Millennials want to retire early at age 59. Here’s how to do it

Millennials are ‘struggling to afford the present’

Alto Solutions said that after experiencing the pandemic recession and the extreme market volatility that followed, nearly three-quarters, or 76% of adults between the ages of 26 and 41, are worried that a crash will affect their savings and savings. Can destroy investment.

The report also found that more than half, or 53%, worry they will never be able to afford retirement.

Eric Saitz, founder and CEO of Alto, said, “In a world of conspicuous consumption, rising living costs and rising student loan debt, Millennials find it difficult to invest for the future as they struggle to afford the present. “

How to Make Sure You’re on Track for Retirement

According to Lena DeVini, vice president of Fidelity Investments, it is possible to retire early with proper planning, and when it comes to their long-term savings, Millennials have made some important strides.

In fact, the number of retirement accounts and account balances is increasing among this generation.

total number of 401(k) Accounts grew by 11% to 7.9 million in the previous year while individual retirement accounts That reached 12.5 million, up 11% from a year ago, according to the latest data from Fidelity Investments, the nation’s largest IRA provider and 401(k) savings plans. Millennial Roth IRA accounts also jumped about 11% at the same time.

According to Fidelity, the overall average 402(k) balance is now $45,400 and the IRA account balance is closer to $20,300.

The amount you’ll eventually need depends on your circumstances and desired lifestyle, but there are some general guidelines to help you reach your retirement goals.

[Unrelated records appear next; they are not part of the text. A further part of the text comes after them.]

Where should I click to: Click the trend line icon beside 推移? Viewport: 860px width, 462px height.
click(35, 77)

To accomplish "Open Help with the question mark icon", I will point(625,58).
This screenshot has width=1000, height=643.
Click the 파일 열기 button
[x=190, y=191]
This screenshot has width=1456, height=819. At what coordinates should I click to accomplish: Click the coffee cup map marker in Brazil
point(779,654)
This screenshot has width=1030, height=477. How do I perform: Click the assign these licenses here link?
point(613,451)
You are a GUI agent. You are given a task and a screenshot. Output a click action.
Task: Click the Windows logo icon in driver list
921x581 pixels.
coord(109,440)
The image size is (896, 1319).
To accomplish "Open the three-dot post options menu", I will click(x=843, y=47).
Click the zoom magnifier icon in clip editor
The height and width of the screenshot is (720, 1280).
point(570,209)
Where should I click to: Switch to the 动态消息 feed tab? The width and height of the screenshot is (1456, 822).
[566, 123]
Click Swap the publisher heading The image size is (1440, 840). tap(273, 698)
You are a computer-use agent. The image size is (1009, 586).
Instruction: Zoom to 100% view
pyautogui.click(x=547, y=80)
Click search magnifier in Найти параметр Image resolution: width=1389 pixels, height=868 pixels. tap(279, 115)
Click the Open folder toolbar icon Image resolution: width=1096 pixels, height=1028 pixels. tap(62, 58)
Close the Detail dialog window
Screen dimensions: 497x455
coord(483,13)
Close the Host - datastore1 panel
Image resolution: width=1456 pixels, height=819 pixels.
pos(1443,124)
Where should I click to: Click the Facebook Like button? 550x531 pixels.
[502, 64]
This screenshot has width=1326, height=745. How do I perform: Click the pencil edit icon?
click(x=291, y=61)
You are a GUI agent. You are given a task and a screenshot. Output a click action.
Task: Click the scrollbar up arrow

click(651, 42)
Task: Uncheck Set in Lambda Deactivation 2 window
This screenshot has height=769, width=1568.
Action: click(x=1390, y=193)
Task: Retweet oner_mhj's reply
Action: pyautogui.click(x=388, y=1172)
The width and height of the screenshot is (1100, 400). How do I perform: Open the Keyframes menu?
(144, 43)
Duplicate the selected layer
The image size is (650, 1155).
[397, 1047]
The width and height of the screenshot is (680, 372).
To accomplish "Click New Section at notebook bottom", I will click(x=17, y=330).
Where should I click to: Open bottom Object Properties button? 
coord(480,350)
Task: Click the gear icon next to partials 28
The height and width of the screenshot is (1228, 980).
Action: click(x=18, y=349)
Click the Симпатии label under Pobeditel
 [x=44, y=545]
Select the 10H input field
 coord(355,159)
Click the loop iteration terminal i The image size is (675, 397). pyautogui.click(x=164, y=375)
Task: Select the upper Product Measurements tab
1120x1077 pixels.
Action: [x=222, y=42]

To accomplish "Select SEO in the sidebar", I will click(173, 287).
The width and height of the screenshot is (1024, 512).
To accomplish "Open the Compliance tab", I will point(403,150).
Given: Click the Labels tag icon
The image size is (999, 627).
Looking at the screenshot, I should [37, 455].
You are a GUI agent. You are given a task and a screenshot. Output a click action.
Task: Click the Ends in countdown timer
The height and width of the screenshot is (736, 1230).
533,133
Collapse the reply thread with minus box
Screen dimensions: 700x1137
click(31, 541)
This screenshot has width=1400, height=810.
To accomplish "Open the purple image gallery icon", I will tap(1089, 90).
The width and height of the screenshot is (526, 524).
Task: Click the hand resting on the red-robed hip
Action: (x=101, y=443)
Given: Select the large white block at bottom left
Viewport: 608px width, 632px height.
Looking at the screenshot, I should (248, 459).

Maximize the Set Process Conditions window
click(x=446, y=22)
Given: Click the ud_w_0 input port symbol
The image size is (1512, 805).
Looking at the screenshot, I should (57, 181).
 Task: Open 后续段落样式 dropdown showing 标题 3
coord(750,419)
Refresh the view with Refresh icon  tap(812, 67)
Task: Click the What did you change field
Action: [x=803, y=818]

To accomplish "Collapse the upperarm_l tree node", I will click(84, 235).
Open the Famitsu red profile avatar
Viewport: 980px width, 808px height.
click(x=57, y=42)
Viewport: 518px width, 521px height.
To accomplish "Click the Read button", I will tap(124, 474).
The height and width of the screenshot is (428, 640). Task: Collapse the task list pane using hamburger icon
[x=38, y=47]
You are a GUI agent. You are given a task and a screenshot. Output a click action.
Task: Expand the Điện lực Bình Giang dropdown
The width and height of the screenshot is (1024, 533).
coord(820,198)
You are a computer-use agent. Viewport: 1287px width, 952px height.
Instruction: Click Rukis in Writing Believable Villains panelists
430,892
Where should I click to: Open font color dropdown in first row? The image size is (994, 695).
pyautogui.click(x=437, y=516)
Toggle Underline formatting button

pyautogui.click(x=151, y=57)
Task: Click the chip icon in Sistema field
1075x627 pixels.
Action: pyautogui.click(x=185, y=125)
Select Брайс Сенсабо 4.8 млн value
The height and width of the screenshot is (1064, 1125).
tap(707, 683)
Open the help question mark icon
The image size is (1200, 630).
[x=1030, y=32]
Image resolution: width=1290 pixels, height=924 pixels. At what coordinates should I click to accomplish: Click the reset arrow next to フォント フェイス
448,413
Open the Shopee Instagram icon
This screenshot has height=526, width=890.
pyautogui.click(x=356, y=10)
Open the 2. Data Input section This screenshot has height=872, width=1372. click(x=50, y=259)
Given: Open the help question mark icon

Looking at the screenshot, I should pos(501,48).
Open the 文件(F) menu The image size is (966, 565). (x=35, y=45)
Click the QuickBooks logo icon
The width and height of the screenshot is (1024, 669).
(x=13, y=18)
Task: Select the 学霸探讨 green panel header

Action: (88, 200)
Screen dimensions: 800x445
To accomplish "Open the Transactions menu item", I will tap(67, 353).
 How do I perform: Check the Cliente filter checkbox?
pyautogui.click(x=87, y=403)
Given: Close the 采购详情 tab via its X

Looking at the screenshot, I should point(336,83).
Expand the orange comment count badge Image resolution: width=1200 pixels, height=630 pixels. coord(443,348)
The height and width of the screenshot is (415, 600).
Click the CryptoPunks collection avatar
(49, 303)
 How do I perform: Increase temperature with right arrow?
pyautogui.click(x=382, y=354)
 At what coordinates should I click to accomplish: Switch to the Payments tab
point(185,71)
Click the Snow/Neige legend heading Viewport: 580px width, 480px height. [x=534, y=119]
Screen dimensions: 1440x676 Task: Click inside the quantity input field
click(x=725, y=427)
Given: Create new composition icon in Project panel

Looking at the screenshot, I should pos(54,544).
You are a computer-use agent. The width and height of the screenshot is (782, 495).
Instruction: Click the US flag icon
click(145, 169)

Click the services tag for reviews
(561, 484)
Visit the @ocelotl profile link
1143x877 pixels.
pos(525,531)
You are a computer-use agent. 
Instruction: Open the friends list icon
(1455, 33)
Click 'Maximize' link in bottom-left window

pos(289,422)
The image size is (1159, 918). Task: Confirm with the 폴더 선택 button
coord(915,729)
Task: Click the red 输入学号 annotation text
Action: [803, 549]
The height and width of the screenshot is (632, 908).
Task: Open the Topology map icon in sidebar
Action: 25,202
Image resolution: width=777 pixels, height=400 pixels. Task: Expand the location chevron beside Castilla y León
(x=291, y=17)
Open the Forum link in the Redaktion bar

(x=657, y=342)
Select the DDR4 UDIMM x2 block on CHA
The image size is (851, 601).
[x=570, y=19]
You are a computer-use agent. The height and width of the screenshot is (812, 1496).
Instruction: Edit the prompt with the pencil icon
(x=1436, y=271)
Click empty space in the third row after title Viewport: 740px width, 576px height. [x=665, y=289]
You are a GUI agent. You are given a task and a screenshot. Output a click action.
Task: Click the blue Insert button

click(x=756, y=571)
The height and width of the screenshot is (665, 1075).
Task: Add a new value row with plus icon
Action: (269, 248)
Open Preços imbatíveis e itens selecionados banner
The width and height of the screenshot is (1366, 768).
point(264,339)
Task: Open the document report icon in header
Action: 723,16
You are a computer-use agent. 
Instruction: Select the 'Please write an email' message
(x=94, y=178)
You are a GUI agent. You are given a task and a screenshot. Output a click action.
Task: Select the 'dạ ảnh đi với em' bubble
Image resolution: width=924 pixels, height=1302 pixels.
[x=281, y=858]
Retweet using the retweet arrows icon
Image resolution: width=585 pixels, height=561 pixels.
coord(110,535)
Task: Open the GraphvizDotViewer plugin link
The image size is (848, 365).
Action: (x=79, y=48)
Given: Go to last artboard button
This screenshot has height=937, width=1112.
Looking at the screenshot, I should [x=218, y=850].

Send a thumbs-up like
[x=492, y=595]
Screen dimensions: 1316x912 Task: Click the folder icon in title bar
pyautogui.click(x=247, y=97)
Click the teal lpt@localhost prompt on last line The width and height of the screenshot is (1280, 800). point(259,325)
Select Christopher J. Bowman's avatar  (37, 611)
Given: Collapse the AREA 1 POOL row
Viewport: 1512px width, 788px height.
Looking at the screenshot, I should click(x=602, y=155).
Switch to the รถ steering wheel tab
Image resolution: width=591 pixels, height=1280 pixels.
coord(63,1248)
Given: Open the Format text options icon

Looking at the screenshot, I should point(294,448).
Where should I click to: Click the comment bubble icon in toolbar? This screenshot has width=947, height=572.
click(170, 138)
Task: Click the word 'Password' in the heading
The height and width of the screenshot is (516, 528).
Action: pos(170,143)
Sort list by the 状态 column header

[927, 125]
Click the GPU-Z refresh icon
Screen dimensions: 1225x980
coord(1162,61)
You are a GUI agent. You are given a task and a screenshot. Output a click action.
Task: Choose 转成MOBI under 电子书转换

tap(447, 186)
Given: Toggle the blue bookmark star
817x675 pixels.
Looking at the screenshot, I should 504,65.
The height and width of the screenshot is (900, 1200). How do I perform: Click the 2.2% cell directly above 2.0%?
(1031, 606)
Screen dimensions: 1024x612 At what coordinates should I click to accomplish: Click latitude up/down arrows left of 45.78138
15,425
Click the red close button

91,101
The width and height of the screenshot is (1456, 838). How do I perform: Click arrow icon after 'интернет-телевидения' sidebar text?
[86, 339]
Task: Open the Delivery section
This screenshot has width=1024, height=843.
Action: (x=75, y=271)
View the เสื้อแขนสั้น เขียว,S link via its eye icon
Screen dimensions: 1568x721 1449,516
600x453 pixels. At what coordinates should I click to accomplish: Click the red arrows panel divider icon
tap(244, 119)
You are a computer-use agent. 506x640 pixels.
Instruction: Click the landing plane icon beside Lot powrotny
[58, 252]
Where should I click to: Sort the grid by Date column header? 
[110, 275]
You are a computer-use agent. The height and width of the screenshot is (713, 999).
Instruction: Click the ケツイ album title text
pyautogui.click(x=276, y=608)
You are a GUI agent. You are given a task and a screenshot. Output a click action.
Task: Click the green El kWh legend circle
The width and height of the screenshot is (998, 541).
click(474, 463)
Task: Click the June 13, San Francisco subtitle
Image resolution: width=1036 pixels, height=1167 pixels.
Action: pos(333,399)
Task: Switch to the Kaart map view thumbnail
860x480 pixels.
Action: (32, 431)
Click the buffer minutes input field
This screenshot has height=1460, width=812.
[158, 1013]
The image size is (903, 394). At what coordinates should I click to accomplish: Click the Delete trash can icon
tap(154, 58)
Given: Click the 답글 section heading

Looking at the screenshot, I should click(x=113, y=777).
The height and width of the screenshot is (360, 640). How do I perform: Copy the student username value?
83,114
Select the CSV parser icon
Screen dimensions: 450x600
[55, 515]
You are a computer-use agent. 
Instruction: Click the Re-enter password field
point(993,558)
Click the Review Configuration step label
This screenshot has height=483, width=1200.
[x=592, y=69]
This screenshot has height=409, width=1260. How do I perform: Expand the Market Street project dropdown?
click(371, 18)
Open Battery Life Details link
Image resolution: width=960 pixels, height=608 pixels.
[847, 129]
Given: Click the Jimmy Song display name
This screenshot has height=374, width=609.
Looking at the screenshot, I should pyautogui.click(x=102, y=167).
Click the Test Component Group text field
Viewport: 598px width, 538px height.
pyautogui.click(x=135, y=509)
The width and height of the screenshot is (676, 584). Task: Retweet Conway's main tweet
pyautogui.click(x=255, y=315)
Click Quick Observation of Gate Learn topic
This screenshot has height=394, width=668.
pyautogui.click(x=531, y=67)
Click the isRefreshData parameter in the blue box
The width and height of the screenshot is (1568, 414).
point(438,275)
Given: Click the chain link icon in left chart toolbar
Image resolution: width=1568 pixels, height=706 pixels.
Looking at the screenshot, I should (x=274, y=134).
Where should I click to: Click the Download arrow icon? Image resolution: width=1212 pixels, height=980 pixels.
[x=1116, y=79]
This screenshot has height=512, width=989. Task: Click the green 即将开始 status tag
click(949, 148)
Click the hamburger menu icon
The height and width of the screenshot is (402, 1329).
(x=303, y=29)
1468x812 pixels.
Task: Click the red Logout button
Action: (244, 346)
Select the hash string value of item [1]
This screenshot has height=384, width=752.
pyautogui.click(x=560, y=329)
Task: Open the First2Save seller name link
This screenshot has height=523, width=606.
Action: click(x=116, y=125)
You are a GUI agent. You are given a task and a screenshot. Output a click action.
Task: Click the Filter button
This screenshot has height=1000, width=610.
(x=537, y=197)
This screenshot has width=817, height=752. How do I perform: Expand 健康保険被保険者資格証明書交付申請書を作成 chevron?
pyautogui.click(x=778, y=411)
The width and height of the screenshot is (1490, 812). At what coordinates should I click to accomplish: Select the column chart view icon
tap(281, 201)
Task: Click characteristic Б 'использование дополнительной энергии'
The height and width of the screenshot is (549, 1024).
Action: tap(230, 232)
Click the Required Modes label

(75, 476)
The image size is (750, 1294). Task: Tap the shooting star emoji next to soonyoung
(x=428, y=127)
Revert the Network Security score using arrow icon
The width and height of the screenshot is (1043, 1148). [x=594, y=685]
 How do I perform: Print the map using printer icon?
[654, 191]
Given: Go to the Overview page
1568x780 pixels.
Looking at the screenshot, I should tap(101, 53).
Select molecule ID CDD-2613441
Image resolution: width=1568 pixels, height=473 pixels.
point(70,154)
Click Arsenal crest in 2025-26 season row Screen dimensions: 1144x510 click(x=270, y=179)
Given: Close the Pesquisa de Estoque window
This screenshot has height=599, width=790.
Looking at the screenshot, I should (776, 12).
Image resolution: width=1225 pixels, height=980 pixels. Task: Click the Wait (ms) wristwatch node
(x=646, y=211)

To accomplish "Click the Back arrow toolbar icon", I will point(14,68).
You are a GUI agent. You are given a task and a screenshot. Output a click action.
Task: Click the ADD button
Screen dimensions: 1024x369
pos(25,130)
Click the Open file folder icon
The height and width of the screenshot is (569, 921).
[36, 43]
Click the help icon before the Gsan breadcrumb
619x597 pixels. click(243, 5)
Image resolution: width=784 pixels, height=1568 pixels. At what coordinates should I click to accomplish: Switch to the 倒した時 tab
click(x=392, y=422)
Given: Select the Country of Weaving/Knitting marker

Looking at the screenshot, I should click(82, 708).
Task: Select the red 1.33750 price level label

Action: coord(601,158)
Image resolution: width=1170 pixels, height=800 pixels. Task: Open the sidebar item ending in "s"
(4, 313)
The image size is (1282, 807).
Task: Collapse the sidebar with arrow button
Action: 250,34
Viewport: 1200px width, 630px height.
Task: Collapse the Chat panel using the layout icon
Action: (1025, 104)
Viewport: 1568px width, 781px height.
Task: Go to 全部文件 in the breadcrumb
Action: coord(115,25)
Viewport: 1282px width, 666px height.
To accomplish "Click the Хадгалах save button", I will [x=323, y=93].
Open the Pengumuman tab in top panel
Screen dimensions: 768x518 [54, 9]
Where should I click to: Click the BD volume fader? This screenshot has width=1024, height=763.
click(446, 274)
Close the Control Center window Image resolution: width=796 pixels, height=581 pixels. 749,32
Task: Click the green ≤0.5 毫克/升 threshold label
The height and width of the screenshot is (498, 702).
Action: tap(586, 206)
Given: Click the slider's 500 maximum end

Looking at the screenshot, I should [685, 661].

Workers should aim to retire with about 10 times their current income, Benchmarked by Fidelity,

Devinney recommends following a “50-15-5 rule,” which suggests allocating 50% of your take-home pay to cover expenses. but this difference Popular 50-30-20 Budget 30% for discretionary purchases and 15% for designated retirement planning including employer match, if one is offered. The remaining 5% is for emergency and short-term savings.

“It’s a big goal,” she said. To get there, start small and choose the auto-escalation feature, which will automatically increase your savings rate by 1% or 2% every year. “They make a huge difference in your retirement savings.”

Lastly, set aside 5% in a separate savings account emergency fundsSo that by tapping on it you can do a . to cover unexpected expenses instead of your defined contribution plan.

“Establishing that emergency fund gives you peace of mind out there,” DeVinny said.